ERSTER BRIEF
Ludwig van Beethoven wurde in Bonn geboren. Als zweiundzwanzigjähriger kam
er ganz auf eigene Füße gestellt, nach Wien. Der Jugendliche war
künstlerisch bereits gereift, und manches Haus öffnete sich ihm gastlich.
Eine große Rolle haben in Beethovens Leben die Frauen gespielt. Für eine
schöne Frau war sein herz sofort entflammt. Ging eine auf der Straße
vorüber, so konnte er stehen bleiben und ganz, hingerissen, ihr lange
durch das Lorgnon nachschauen. Seine erste Liebe galt seiner
Jugendgespielin Eleonore von Breuning in Bonn der er, fast noch ein Knabe
Klavierunterricht gegeben hatte. Wenn auch kleine Missverständnisse und
Zornausbrüche die junge Liebe gelegentlich verdunkelten, so blieb ihr
Beethoven doch zeitlebens zugetan und nannte sie noch sein“ Lorchen“, als
sie schon verheiratet war. Wir bringen einen Brief, den er als
Dreiundzwanziger aus Wien an die Jugendgeliebte schreibt.
1792
Äußerst überraschend war mir die schöne Halsbinde, von Ihrer Hand
gearbeitet. Sie erweckte in mir Gefühle der Wehmut, so angenehm mir auch
die Sache selbst war. Erinnerung an vorige Zeiten war ihre Wirkung, auch
Beschämung auf meiner Seite durch Ihr großmüthiges Betragen gegen mich.

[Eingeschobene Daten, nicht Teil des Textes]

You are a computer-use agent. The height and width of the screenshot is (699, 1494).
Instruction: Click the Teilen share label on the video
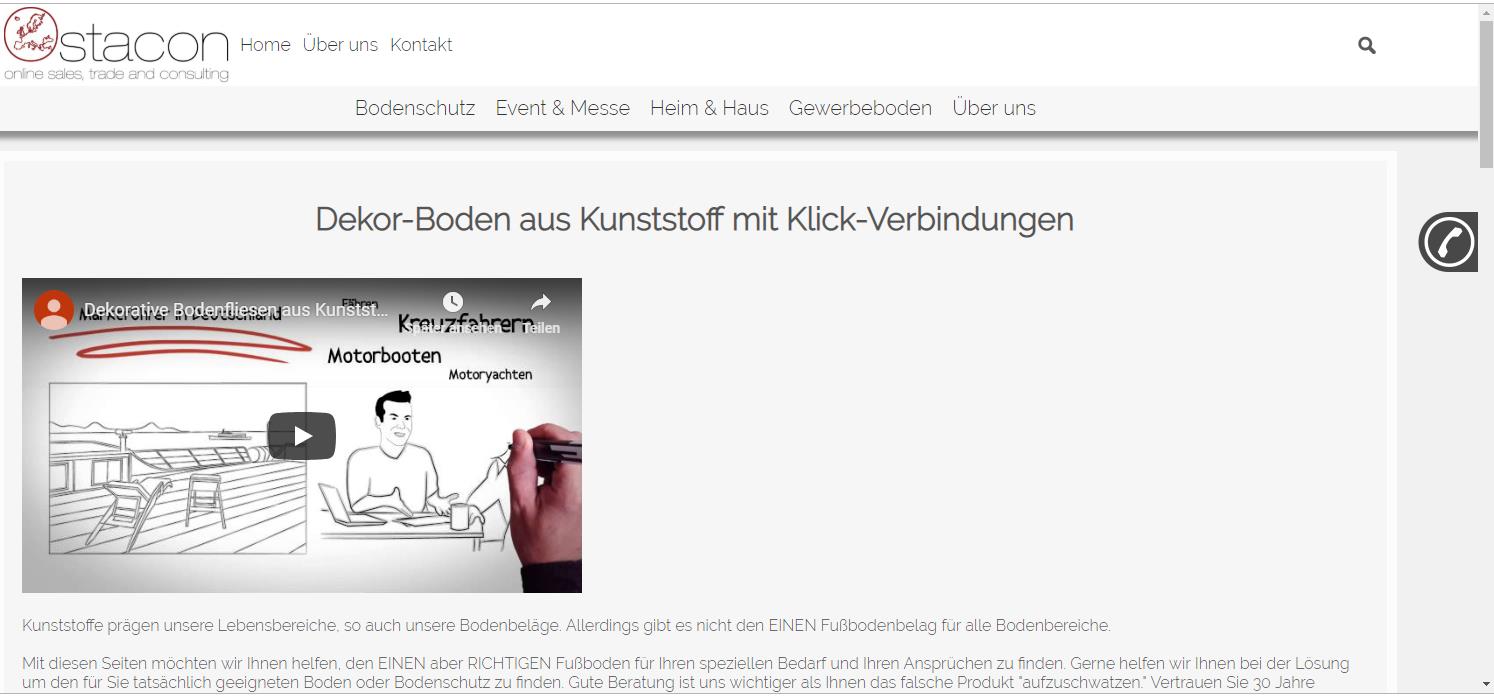click(540, 327)
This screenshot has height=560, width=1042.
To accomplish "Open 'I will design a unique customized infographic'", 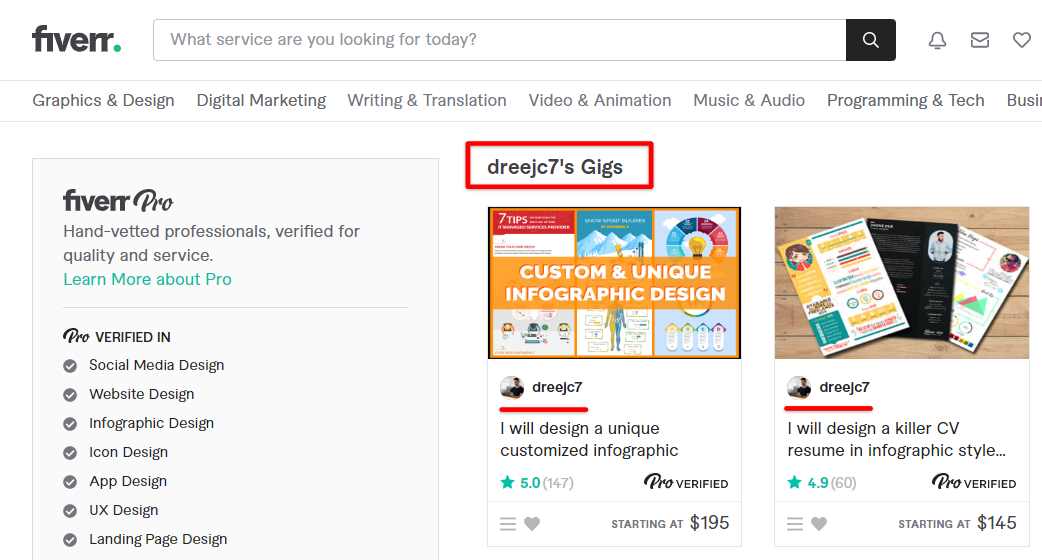I will [x=593, y=440].
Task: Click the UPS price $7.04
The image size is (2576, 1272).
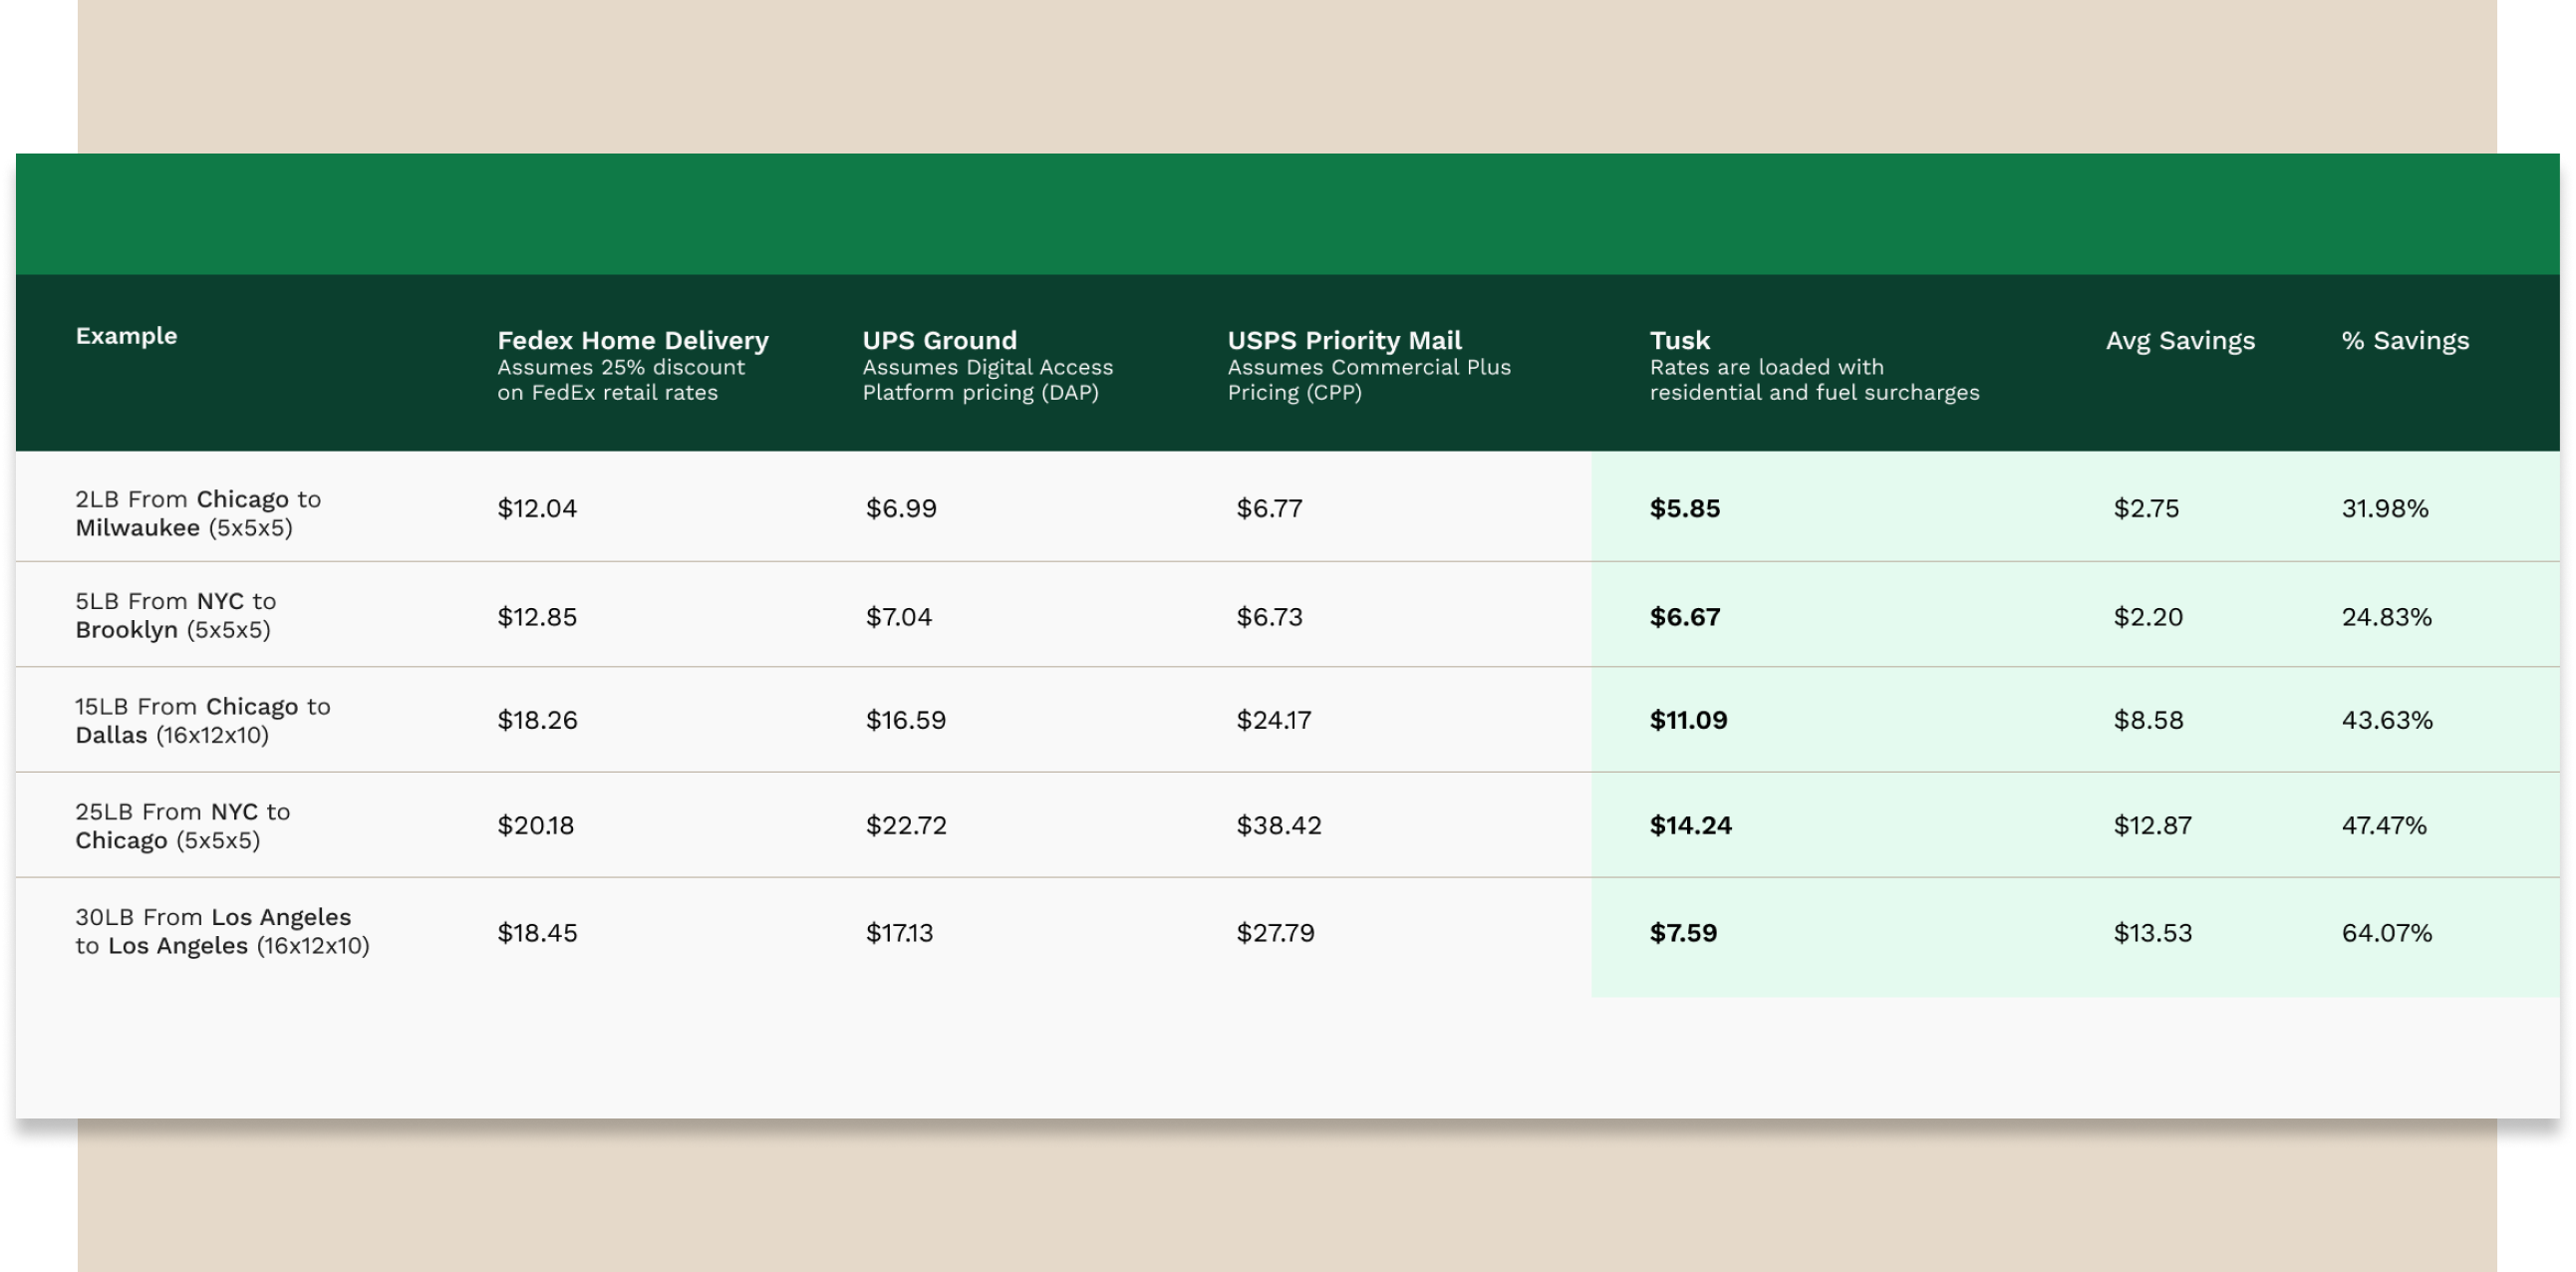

Wahrlich, ich dachte nicht, dass sie mich noch Ihres Andenken würdig
hielten.
O hätten Sie Zeuge meiner gestrigen Empfindungen bei diesem Vorfall sein
können, so würden Sie es gewiß nicht übertrieben finden, was ich Ihnen
vielleicht hier sage, dass mich Ihr Andenken weinend und sehr traurig
machte. – Ich bitte Sie, so wenig ich auch in Ihren Augen Glauben
verdienen mag, glauben Sie mir, meine Freundin ( lassen Sie mich Sie noch
immer so nennen ), dass ich sehr gelitten habe und noch leide durch den
Verlust Ihrer Freundschaft. Sie und Ihre theure Mutter werde ich nicht
vergessen. Sie waren so gütig gegen mich, dass mir Ihr Verlust nicht so
bald ersetzt werden kann und wird, ich weiß was ich verlor und was Sie mir
waren, aber - ich müsste in Scenen zurückkehren, sollte ich diese Lücke
ausfüllen, die Ihnen unangenehm zu hören und mir, sie darzustellen, sind.
Zu einer kleinen Wiedervergeltung für Ihr gütiges Andenken an ich, bin ich
so frei Ihnen hier diese Variationen und das Rondo mit einer Violine zu
schicken. Ich habe sehr viel zu thun, sonst würde ich Ihnen die schon
längst versprochene Sonate abgeschrieben haben.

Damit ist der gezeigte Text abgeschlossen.